__Problem requirements__
Update the rows below by replacing every "Instruction:" with "Goal:" and leaving everything else unchanged.
━━━━━━━━━━
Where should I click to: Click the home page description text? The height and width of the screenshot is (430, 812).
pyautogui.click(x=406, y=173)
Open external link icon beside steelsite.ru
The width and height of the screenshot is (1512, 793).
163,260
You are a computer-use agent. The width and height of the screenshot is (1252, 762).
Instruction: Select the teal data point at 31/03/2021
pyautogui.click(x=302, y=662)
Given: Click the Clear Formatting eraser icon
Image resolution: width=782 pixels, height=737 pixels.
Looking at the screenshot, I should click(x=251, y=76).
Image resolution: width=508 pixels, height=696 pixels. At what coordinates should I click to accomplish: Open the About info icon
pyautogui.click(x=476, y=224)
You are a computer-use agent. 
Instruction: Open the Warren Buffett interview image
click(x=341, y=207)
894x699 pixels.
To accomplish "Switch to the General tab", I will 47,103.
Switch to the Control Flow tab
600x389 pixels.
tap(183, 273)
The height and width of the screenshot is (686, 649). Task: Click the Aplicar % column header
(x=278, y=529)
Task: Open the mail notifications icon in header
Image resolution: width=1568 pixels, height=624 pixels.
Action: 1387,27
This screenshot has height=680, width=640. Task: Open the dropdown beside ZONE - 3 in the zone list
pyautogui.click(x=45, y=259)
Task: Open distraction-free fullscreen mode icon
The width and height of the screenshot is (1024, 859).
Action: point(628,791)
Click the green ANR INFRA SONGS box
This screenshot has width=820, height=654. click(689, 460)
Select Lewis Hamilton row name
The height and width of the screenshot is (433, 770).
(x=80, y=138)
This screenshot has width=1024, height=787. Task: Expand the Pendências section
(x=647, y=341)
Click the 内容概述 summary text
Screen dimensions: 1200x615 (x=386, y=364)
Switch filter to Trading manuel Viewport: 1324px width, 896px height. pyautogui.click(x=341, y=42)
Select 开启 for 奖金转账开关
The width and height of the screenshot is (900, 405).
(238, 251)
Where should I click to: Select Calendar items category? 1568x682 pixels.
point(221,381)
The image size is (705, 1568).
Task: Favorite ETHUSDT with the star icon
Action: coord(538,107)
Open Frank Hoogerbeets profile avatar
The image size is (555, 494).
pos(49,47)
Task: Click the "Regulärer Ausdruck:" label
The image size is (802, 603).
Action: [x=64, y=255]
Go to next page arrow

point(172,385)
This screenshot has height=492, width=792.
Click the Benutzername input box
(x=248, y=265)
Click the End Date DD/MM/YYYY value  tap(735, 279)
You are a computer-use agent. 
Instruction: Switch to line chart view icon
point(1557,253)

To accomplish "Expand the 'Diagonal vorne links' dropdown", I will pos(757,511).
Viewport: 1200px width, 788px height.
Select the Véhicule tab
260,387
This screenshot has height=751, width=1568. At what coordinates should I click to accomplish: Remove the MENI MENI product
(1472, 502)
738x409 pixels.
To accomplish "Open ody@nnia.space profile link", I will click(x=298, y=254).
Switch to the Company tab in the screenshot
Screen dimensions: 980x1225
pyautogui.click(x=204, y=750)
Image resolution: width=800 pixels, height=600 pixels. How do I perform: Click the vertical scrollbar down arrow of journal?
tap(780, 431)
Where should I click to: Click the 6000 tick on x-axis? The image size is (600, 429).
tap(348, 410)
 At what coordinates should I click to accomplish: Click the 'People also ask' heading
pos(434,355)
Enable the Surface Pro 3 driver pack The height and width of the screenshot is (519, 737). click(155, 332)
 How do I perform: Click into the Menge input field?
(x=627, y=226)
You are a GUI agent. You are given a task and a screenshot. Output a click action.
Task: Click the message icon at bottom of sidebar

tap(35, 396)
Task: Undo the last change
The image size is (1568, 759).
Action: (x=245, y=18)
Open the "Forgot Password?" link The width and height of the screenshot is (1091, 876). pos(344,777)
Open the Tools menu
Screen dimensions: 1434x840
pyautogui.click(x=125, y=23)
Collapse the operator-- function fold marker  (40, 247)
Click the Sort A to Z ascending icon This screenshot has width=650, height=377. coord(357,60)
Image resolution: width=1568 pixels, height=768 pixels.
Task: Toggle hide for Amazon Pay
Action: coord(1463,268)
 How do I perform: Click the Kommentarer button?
━━━━━━━━━━
__Solved exercise__
Where should I click to: Click the home page description text? The height and width of the screenshot is (430, 812).
pyautogui.click(x=406, y=173)
Open external link icon beside steelsite.ru
The width and height of the screenshot is (1512, 793).
163,260
You are a computer-use agent. The width and height of the screenshot is (1252, 762).
Goal: Select the teal data point at 31/03/2021
pyautogui.click(x=302, y=662)
Given: Click the Clear Formatting eraser icon
Image resolution: width=782 pixels, height=737 pixels.
Looking at the screenshot, I should click(x=251, y=76).
Image resolution: width=508 pixels, height=696 pixels. At what coordinates should I click to accomplish: Open the About info icon
pyautogui.click(x=476, y=224)
You are a computer-use agent. 
Goal: Open the Warren Buffett interview image
click(x=341, y=207)
894x699 pixels.
To accomplish "Switch to the General tab", I will 47,103.
Switch to the Control Flow tab
600x389 pixels.
tap(183, 273)
The height and width of the screenshot is (686, 649). Task: Click the Aplicar % column header
(x=278, y=529)
Task: Open the mail notifications icon in header
Image resolution: width=1568 pixels, height=624 pixels.
Action: 1387,27
This screenshot has height=680, width=640. Task: Open the dropdown beside ZONE - 3 in the zone list
pyautogui.click(x=45, y=259)
Task: Open distraction-free fullscreen mode icon
The width and height of the screenshot is (1024, 859).
Action: point(628,791)
Click the green ANR INFRA SONGS box
This screenshot has width=820, height=654. click(689, 460)
Select Lewis Hamilton row name
The height and width of the screenshot is (433, 770).
(x=80, y=138)
This screenshot has width=1024, height=787. Task: Expand the Pendências section
(x=647, y=341)
Click the 内容概述 summary text
Screen dimensions: 1200x615 (x=386, y=364)
Switch filter to Trading manuel Viewport: 1324px width, 896px height. pyautogui.click(x=341, y=42)
Select 开启 for 奖金转账开关
The width and height of the screenshot is (900, 405).
(238, 251)
Where should I click to: Select Calendar items category? 1568x682 pixels.
point(221,381)
The image size is (705, 1568).
Task: Favorite ETHUSDT with the star icon
Action: coord(538,107)
Open Frank Hoogerbeets profile avatar
The image size is (555, 494).
pos(49,47)
Task: Click the "Regulärer Ausdruck:" label
The image size is (802, 603).
Action: [x=64, y=255]
Go to next page arrow

point(172,385)
This screenshot has height=492, width=792.
Click the Benutzername input box
(x=248, y=265)
Click the End Date DD/MM/YYYY value  tap(735, 279)
You are a computer-use agent. 
Goal: Switch to line chart view icon
point(1557,253)

To accomplish "Expand the 'Diagonal vorne links' dropdown", I will pos(757,511).
Viewport: 1200px width, 788px height.
Select the Véhicule tab
260,387
This screenshot has height=751, width=1568. At what coordinates should I click to accomplish: Remove the MENI MENI product
(1472, 502)
738x409 pixels.
To accomplish "Open ody@nnia.space profile link", I will click(x=298, y=254).
Switch to the Company tab in the screenshot
Screen dimensions: 980x1225
pyautogui.click(x=204, y=750)
Image resolution: width=800 pixels, height=600 pixels. How do I perform: Click the vertical scrollbar down arrow of journal?
tap(780, 431)
Where should I click to: Click the 6000 tick on x-axis? The image size is (600, 429).
tap(348, 410)
 At what coordinates should I click to accomplish: Click the 'People also ask' heading
pos(434,355)
Enable the Surface Pro 3 driver pack The height and width of the screenshot is (519, 737). click(155, 332)
 How do I perform: Click into the Menge input field?
(x=627, y=226)
You are a GUI agent. You are given a task and a screenshot. Output a click action.
Task: Click the message icon at bottom of sidebar

tap(35, 396)
Task: Undo the last change
The image size is (1568, 759).
Action: (x=245, y=18)
Open the "Forgot Password?" link The width and height of the screenshot is (1091, 876). pos(344,777)
Open the Tools menu
Screen dimensions: 1434x840
pyautogui.click(x=125, y=23)
Collapse the operator-- function fold marker  (40, 247)
Click the Sort A to Z ascending icon This screenshot has width=650, height=377. coord(357,60)
Image resolution: width=1568 pixels, height=768 pixels.
Task: Toggle hide for Amazon Pay
Action: coord(1463,268)
 How do I perform: Click the Kommentarer button?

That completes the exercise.